> **Set exercise**
Set down every one of the rows below verbatim, line for line, without altering any character.

════════════════════

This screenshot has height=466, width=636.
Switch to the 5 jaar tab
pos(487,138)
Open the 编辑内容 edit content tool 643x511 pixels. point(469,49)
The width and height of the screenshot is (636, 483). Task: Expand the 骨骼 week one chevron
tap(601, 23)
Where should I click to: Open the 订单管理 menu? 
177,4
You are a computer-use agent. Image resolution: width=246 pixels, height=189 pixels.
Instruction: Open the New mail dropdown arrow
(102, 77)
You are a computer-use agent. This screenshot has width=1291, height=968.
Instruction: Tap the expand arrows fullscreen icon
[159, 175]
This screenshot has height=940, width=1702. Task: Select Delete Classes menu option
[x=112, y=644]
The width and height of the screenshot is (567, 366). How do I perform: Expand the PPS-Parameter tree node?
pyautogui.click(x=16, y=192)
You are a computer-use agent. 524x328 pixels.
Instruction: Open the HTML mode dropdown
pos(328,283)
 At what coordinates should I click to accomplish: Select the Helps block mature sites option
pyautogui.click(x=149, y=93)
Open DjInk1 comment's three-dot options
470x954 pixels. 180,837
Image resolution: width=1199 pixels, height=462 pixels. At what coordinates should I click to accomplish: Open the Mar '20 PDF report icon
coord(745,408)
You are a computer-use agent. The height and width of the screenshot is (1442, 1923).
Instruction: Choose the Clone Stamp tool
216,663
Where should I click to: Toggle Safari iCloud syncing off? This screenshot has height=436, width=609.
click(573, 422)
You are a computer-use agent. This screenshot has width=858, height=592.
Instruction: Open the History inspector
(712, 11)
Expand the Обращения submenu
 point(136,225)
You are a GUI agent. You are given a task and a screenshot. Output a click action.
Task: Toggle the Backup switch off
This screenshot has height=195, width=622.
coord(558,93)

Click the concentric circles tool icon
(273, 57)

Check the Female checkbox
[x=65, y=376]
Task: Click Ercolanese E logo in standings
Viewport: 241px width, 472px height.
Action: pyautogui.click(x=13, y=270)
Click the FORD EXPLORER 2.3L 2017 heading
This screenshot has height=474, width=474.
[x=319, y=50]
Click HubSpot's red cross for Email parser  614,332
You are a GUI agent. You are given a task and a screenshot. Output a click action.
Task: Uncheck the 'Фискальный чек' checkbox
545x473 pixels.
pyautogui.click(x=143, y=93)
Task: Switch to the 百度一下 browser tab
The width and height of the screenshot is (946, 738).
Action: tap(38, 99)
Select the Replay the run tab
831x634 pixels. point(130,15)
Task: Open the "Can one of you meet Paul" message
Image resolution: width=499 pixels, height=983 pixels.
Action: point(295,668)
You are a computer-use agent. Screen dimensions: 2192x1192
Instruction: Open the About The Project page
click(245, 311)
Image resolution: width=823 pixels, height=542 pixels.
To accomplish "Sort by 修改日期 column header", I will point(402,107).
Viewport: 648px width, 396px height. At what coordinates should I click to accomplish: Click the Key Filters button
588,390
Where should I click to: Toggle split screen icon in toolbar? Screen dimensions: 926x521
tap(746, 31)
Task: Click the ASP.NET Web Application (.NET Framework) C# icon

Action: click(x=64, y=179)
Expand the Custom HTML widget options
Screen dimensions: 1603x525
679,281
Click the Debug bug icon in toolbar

════════════════════

> **Expected answer**
This screenshot has height=466, width=636.
Switch to the 5 jaar tab
pos(487,138)
Open the 编辑内容 edit content tool 643x511 pixels. point(469,49)
The width and height of the screenshot is (636, 483). Task: Expand the 骨骼 week one chevron
tap(601, 23)
Where should I click to: Open the 订单管理 menu? 
177,4
You are a computer-use agent. Image resolution: width=246 pixels, height=189 pixels.
Instruction: Open the New mail dropdown arrow
(102, 77)
You are a computer-use agent. This screenshot has width=1291, height=968.
Instruction: Tap the expand arrows fullscreen icon
[159, 175]
This screenshot has height=940, width=1702. Task: Select Delete Classes menu option
[x=112, y=644]
The width and height of the screenshot is (567, 366). How do I perform: Expand the PPS-Parameter tree node?
pyautogui.click(x=16, y=192)
You are a computer-use agent. 524x328 pixels.
Instruction: Open the HTML mode dropdown
pos(328,283)
 At what coordinates should I click to accomplish: Select the Helps block mature sites option
pyautogui.click(x=149, y=93)
Open DjInk1 comment's three-dot options
470x954 pixels. 180,837
Image resolution: width=1199 pixels, height=462 pixels. At what coordinates should I click to accomplish: Open the Mar '20 PDF report icon
coord(745,408)
You are a computer-use agent. The height and width of the screenshot is (1442, 1923).
Instruction: Choose the Clone Stamp tool
216,663
Where should I click to: Toggle Safari iCloud syncing off? This screenshot has height=436, width=609.
click(573, 422)
You are a computer-use agent. This screenshot has width=858, height=592.
Instruction: Open the History inspector
(712, 11)
Expand the Обращения submenu
 point(136,225)
You are a GUI agent. You are given a task and a screenshot. Output a click action.
Task: Toggle the Backup switch off
This screenshot has height=195, width=622.
coord(558,93)

Click the concentric circles tool icon
(273, 57)

Check the Female checkbox
[x=65, y=376]
Task: Click Ercolanese E logo in standings
Viewport: 241px width, 472px height.
Action: pyautogui.click(x=13, y=270)
Click the FORD EXPLORER 2.3L 2017 heading
This screenshot has height=474, width=474.
[x=319, y=50]
Click HubSpot's red cross for Email parser  614,332
You are a GUI agent. You are given a task and a screenshot. Output a click action.
Task: Uncheck the 'Фискальный чек' checkbox
545x473 pixels.
pyautogui.click(x=143, y=93)
Task: Switch to the 百度一下 browser tab
The width and height of the screenshot is (946, 738).
Action: tap(38, 99)
Select the Replay the run tab
831x634 pixels. point(130,15)
Task: Open the "Can one of you meet Paul" message
Image resolution: width=499 pixels, height=983 pixels.
Action: point(295,668)
You are a computer-use agent. Screen dimensions: 2192x1192
Instruction: Open the About The Project page
click(245, 311)
Image resolution: width=823 pixels, height=542 pixels.
To accomplish "Sort by 修改日期 column header", I will point(402,107).
Viewport: 648px width, 396px height. At what coordinates should I click to accomplish: Click the Key Filters button
588,390
Where should I click to: Toggle split screen icon in toolbar? Screen dimensions: 926x521
tap(746, 31)
Task: Click the ASP.NET Web Application (.NET Framework) C# icon

Action: click(x=64, y=179)
Expand the Custom HTML widget options
Screen dimensions: 1603x525
679,281
Click the Debug bug icon in toolbar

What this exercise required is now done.